%%

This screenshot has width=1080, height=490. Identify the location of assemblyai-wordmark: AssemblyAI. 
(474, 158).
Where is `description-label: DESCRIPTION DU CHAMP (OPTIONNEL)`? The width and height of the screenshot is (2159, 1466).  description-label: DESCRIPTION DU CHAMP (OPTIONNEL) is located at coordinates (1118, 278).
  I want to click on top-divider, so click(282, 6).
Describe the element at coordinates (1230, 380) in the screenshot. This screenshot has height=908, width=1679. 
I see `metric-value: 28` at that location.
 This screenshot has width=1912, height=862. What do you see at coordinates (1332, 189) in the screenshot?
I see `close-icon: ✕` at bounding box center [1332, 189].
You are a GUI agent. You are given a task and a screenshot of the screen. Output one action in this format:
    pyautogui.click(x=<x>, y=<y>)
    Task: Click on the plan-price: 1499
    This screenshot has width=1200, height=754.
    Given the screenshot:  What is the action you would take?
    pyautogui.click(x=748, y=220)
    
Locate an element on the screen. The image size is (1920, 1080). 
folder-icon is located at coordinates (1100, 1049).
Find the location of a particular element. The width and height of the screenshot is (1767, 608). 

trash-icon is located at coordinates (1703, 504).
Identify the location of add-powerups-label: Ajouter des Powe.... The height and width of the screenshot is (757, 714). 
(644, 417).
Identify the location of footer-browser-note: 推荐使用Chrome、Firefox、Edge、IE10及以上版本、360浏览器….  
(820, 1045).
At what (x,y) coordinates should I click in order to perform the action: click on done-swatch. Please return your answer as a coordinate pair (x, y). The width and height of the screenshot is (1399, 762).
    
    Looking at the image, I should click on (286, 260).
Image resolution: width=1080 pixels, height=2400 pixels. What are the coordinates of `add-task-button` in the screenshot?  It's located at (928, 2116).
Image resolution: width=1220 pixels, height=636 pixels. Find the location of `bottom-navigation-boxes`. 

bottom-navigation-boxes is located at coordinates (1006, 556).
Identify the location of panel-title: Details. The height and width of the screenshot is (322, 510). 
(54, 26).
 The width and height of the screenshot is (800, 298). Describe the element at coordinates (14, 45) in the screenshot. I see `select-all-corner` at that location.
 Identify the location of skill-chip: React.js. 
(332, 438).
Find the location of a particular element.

%%

> _ZU ERLEDIGEN_
Gib sämtliche Datensätze oben Zeile für Zeile unverändert aus.

> _LÖSUNG_
This screenshot has width=1080, height=490. Identify the location of assemblyai-wordmark: AssemblyAI. 
(474, 158).
Where is `description-label: DESCRIPTION DU CHAMP (OPTIONNEL)`? The width and height of the screenshot is (2159, 1466).  description-label: DESCRIPTION DU CHAMP (OPTIONNEL) is located at coordinates (1118, 278).
  I want to click on top-divider, so click(282, 6).
Describe the element at coordinates (1230, 380) in the screenshot. This screenshot has height=908, width=1679. 
I see `metric-value: 28` at that location.
 This screenshot has width=1912, height=862. What do you see at coordinates (1332, 189) in the screenshot?
I see `close-icon: ✕` at bounding box center [1332, 189].
You are a GUI agent. You are given a task and a screenshot of the screen. Output one action in this format:
    pyautogui.click(x=<x>, y=<y>)
    Task: Click on the plan-price: 1499
    This screenshot has width=1200, height=754.
    Given the screenshot:  What is the action you would take?
    pyautogui.click(x=748, y=220)
    
Locate an element on the screen. The image size is (1920, 1080). 
folder-icon is located at coordinates (1100, 1049).
Find the location of a particular element. The width and height of the screenshot is (1767, 608). 

trash-icon is located at coordinates (1703, 504).
Identify the location of add-powerups-label: Ajouter des Powe.... The height and width of the screenshot is (757, 714). 
(644, 417).
Identify the location of footer-browser-note: 推荐使用Chrome、Firefox、Edge、IE10及以上版本、360浏览器….  
(820, 1045).
At what (x,y) coordinates should I click in order to perform the action: click on done-swatch. Please return your answer as a coordinate pair (x, y). The width and height of the screenshot is (1399, 762).
    
    Looking at the image, I should click on (286, 260).
Image resolution: width=1080 pixels, height=2400 pixels. What are the coordinates of `add-task-button` in the screenshot?  It's located at (928, 2116).
Image resolution: width=1220 pixels, height=636 pixels. Find the location of `bottom-navigation-boxes`. 

bottom-navigation-boxes is located at coordinates (1006, 556).
Identify the location of panel-title: Details. The height and width of the screenshot is (322, 510). 
(54, 26).
 The width and height of the screenshot is (800, 298). Describe the element at coordinates (14, 45) in the screenshot. I see `select-all-corner` at that location.
 Identify the location of skill-chip: React.js. 
(332, 438).
Find the location of a particular element.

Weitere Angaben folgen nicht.